*The problem:* Would you copy out exactly the lines of the listing below, beginning with the one that contains "Click the Хосты ISIS или IP field" and ending with the last?
------
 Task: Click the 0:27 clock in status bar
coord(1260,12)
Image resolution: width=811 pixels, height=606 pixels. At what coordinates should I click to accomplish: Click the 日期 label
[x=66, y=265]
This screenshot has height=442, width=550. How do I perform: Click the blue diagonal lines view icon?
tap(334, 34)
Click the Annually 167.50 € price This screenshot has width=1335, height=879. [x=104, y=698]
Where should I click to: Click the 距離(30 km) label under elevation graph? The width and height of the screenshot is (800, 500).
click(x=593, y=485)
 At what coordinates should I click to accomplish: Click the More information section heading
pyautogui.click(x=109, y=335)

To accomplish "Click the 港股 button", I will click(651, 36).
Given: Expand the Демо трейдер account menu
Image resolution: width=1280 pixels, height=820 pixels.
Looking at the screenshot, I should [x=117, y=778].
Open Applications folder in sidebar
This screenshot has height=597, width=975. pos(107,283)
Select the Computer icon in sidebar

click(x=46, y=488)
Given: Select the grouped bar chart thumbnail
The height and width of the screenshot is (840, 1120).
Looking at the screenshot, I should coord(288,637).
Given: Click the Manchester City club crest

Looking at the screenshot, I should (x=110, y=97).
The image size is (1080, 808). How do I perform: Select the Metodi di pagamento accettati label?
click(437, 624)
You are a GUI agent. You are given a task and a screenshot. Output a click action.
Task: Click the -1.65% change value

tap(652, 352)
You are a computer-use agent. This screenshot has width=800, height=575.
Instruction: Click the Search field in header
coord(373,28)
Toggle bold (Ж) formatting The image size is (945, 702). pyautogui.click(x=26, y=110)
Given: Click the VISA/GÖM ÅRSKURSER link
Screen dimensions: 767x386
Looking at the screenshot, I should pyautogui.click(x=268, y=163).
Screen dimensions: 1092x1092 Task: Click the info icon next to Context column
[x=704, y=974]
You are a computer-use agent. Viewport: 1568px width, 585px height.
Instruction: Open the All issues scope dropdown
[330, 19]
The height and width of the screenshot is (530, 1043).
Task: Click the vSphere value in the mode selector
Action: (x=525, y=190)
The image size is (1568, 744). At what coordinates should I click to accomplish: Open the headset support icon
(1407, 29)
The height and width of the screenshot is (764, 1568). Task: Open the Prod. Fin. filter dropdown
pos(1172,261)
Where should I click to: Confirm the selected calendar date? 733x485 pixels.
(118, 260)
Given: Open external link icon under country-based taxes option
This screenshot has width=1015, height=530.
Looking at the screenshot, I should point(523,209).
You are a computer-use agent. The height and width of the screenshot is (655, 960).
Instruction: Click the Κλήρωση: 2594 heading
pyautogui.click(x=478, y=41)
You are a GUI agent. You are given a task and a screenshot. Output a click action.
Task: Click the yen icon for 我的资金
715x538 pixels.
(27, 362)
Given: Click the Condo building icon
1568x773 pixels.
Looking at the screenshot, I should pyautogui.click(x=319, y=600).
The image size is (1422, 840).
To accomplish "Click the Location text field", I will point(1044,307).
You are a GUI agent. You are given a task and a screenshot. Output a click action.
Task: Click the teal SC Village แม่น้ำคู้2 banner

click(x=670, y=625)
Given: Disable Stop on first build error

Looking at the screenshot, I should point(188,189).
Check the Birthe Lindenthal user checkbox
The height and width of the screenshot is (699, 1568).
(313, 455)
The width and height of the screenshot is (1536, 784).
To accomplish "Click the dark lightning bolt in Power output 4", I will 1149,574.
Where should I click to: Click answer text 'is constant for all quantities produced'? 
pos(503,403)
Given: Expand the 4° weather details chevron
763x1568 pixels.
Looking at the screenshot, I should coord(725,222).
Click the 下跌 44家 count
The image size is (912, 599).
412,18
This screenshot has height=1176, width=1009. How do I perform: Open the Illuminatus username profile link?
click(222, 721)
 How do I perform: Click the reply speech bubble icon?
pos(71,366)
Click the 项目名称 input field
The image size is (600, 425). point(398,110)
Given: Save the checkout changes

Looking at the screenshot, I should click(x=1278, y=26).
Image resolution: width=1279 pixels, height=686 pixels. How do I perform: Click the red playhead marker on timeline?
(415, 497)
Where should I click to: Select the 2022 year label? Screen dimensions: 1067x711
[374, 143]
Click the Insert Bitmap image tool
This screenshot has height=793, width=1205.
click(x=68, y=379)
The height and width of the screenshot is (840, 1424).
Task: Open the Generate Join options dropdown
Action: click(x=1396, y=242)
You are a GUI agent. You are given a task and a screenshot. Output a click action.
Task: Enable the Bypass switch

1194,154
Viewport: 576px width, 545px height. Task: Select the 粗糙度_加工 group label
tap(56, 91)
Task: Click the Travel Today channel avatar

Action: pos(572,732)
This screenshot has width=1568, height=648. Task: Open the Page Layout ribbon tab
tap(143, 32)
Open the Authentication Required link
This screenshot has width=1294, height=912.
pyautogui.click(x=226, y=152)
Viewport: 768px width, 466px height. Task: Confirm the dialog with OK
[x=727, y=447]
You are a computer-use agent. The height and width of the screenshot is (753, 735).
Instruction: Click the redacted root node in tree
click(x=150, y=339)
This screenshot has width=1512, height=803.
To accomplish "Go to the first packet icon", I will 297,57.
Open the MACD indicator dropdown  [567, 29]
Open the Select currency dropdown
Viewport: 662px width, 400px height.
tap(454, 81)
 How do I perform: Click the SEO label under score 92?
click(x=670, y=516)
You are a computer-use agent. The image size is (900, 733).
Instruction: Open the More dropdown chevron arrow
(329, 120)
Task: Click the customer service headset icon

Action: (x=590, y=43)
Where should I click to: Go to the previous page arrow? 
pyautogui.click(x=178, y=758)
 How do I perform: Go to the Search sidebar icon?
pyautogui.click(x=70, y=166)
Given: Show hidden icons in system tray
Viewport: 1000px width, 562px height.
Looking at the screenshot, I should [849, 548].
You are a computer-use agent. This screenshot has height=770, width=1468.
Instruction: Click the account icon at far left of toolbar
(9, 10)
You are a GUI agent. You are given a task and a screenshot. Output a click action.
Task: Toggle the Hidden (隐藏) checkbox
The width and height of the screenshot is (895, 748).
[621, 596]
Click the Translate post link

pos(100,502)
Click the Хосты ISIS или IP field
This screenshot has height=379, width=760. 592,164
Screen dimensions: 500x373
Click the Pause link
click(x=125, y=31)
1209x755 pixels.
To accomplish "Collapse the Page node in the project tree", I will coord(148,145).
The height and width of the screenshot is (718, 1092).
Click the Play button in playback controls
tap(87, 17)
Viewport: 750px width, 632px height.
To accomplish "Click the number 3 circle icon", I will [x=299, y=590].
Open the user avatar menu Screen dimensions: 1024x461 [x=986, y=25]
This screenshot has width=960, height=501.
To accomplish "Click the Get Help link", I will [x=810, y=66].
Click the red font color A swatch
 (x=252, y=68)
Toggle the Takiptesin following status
------
*Answer section:*
Click the Хосты ISIS или IP field
This screenshot has height=379, width=760. 592,164
Screen dimensions: 500x373
Click the Pause link
click(x=125, y=31)
1209x755 pixels.
To accomplish "Collapse the Page node in the project tree", I will coord(148,145).
The height and width of the screenshot is (718, 1092).
Click the Play button in playback controls
tap(87, 17)
Viewport: 750px width, 632px height.
To accomplish "Click the number 3 circle icon", I will [x=299, y=590].
Open the user avatar menu Screen dimensions: 1024x461 [x=986, y=25]
This screenshot has width=960, height=501.
To accomplish "Click the Get Help link", I will [x=810, y=66].
Click the red font color A swatch
 (x=252, y=68)
Toggle the Takiptesin following status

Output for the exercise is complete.